This imbalance in the data highlights that the dataset is skewed towards non-churners, model may become biased towards predicting non-churners, leading to poor performance in identifying actual churners
To address this imbalance, oversampling was performed using the ROSE package, which increased the number of churned (“Yes”) customers to balance the dataset and ensure fairer representation for predictive model training.
# Oversampling
data <- ovun.sample(Churn ~ ., data = data, method = "over")$data
ggplot(data, aes(x = Churn, fill = Churn)) +
geom_bar() +
ggtitle("Churn Distribution After Resampling") +
xlab("Churn") +
ylab("Count") +
theme_minimal()
table(data$Churn)
##
## No Yes
## 5174 5276
After Oversampling is done, there is almost equal numbers of Churners and Non-Churners
Save the cleaned dataset for further analysis or modeling
write.csv(data, "cleaned_telco_data.csv", row.names = FALSE)
Divide the dataset into training and testing sets using an 70-30 split.
set.seed(123)
train_index <- sample(seq_len(nrow(data)), size = 0.7 * nrow(data))
train_data <- data[train_index, ]
test_data <- data[-train_index, ]
# Load required libraries
library(ada)
## Warning: package 'ada' was built under R version 4.4.2
## Loading required package: rpart
library(caret)
## Warning: package 'caret' was built under R version 4.4.2
## Loading required package: lattice
library(pROC)
# Train AdaBoost model
set.seed(123)
adaboost_model <- ada(Churn ~ ., data = train_data, iter = 50, bag.frac = 0.5)

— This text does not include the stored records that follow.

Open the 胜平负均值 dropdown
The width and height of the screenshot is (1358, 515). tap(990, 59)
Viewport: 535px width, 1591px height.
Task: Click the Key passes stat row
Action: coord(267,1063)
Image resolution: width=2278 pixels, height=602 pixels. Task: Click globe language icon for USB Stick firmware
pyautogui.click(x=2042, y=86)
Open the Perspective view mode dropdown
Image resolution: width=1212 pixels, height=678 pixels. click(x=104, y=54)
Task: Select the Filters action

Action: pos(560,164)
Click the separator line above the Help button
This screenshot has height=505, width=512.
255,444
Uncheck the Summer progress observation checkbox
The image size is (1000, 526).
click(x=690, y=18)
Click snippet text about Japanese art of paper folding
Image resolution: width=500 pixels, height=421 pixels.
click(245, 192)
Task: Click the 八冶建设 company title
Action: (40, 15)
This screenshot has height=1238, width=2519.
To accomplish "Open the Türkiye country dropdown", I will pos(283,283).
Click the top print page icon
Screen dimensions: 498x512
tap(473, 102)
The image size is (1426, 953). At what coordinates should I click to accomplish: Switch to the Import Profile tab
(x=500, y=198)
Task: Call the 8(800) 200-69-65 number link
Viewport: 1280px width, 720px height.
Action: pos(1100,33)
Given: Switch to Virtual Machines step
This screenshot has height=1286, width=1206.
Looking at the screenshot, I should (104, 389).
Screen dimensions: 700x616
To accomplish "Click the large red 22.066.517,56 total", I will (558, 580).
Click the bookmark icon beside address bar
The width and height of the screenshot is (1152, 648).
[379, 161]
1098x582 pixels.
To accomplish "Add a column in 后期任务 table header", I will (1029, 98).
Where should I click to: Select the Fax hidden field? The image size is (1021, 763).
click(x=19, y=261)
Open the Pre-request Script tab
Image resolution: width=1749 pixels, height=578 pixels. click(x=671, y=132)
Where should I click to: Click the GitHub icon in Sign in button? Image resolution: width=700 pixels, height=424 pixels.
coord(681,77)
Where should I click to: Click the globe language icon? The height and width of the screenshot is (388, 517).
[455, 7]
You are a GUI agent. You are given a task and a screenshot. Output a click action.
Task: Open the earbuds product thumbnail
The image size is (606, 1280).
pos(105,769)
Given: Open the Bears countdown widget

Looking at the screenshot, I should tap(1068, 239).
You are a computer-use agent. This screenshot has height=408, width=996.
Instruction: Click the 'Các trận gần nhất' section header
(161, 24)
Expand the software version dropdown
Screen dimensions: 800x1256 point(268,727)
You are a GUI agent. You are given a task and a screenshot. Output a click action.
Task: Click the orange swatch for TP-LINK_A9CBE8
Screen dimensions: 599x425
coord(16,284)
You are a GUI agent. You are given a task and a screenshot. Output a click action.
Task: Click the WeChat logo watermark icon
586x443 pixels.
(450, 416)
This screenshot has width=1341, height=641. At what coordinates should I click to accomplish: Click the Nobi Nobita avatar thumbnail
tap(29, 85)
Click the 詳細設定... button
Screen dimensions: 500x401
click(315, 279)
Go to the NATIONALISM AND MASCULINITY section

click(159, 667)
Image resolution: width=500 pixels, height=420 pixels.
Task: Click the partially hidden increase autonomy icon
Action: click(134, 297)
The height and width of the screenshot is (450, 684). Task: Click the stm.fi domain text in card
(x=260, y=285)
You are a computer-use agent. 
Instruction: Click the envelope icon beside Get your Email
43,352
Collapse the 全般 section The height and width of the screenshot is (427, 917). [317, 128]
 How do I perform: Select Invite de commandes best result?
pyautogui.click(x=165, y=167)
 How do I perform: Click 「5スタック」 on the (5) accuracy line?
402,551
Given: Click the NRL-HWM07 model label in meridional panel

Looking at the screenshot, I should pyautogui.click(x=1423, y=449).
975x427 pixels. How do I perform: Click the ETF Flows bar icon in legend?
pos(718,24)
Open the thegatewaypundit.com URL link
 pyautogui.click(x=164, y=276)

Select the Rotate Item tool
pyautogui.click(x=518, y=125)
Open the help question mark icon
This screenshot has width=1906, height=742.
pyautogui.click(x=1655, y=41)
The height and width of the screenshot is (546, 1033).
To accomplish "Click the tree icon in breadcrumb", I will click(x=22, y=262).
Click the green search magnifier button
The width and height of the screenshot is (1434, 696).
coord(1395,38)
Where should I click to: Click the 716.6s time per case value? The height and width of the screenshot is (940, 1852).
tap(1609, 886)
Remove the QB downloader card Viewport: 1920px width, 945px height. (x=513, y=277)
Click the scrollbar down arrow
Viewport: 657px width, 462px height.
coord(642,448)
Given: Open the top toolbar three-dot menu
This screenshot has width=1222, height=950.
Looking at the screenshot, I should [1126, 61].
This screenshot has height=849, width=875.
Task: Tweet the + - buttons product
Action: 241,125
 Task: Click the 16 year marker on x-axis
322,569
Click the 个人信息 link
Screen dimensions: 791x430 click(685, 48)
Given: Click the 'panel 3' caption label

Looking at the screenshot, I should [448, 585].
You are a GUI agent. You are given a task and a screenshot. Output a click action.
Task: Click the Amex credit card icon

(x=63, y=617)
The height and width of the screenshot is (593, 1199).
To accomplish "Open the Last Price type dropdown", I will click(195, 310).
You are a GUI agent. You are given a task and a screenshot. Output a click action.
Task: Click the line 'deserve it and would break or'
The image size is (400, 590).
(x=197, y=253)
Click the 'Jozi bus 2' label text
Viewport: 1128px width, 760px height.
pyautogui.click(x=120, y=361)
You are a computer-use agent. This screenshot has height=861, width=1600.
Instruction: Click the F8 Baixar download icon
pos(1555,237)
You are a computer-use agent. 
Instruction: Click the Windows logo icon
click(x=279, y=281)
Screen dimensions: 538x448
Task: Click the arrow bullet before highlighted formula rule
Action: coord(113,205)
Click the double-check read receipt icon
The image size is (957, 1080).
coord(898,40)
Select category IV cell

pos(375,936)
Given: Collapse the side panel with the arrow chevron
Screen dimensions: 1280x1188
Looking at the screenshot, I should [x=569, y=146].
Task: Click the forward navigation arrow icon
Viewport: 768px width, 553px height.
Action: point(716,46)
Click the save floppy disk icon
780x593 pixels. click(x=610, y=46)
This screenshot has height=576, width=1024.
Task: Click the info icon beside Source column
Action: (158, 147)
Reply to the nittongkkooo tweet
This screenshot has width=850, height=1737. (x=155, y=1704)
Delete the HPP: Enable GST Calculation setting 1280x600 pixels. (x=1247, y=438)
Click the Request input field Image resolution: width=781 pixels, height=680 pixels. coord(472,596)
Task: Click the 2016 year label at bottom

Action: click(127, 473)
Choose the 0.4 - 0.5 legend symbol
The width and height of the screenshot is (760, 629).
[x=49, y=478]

# Make predictions on the test data
adaboost_model_pred <- predict(adaboost_model, newdata = test_data)
# Evaluate the model using confusion matrix
adaboost_model_confusion_mat <- confusionMatrix(adaboost_model_pred, test_data$Churn)
print(adaboost_model_confusion_mat)
## Confusion Matrix and Statistics
##
## Reference
## Prediction No Yes
## No 1121 304
## Yes 397 1314
##
## Accuracy : 0.7765
## 95% CI : (0.7615, 0.7909)
## No Information Rate : 0.5159
## P-Value [Acc > NIR] : < 2.2e-16
##
## Kappa : 0.5516
##
## Mcnemar's Test P-Value : 0.0005112
##
## Sensitivity : 0.7385
## Specificity : 0.8121
## Pos Pred Value : 0.7867
## Neg Pred Value : 0.7680
## Prevalence : 0.4841
## Detection Rate : 0.3575
## Detection Prevalence : 0.4544
## Balanced Accuracy : 0.7753
##
## 'Positive' Class : No
##
# Extract performance metrics
adaboost_precision <- adaboost_model_confusion_mat$byClass["Precision"]
adaboost_recall <- adaboost_model_confusion_mat$byClass["Recall"]
adaboost_f1_score <- 2 * ((adaboost_precision * adaboost_recall) / (adaboost_precision + adaboost_recall))
# Compute probabilities manually (since ada::predict does not return probabilities directly)
# Obtain the predicted class proportions from the training data
yes_prob <- mean(train_data$Churn == "Yes")
no_prob <- 1 - yes_prob
# Assign probabilities to predictions
adaboost_probs <- ifelse(adaboost_model_pred == "Yes", yes_prob, no_prob)
# Convert the actual test labels to binary for ROC
binary_churn <- ifelse(test_data$Churn == "Yes", 1, 0)
# Compute ROC and AUC
adaboost_roc_curve <- roc(binary_churn, adaboost_probs)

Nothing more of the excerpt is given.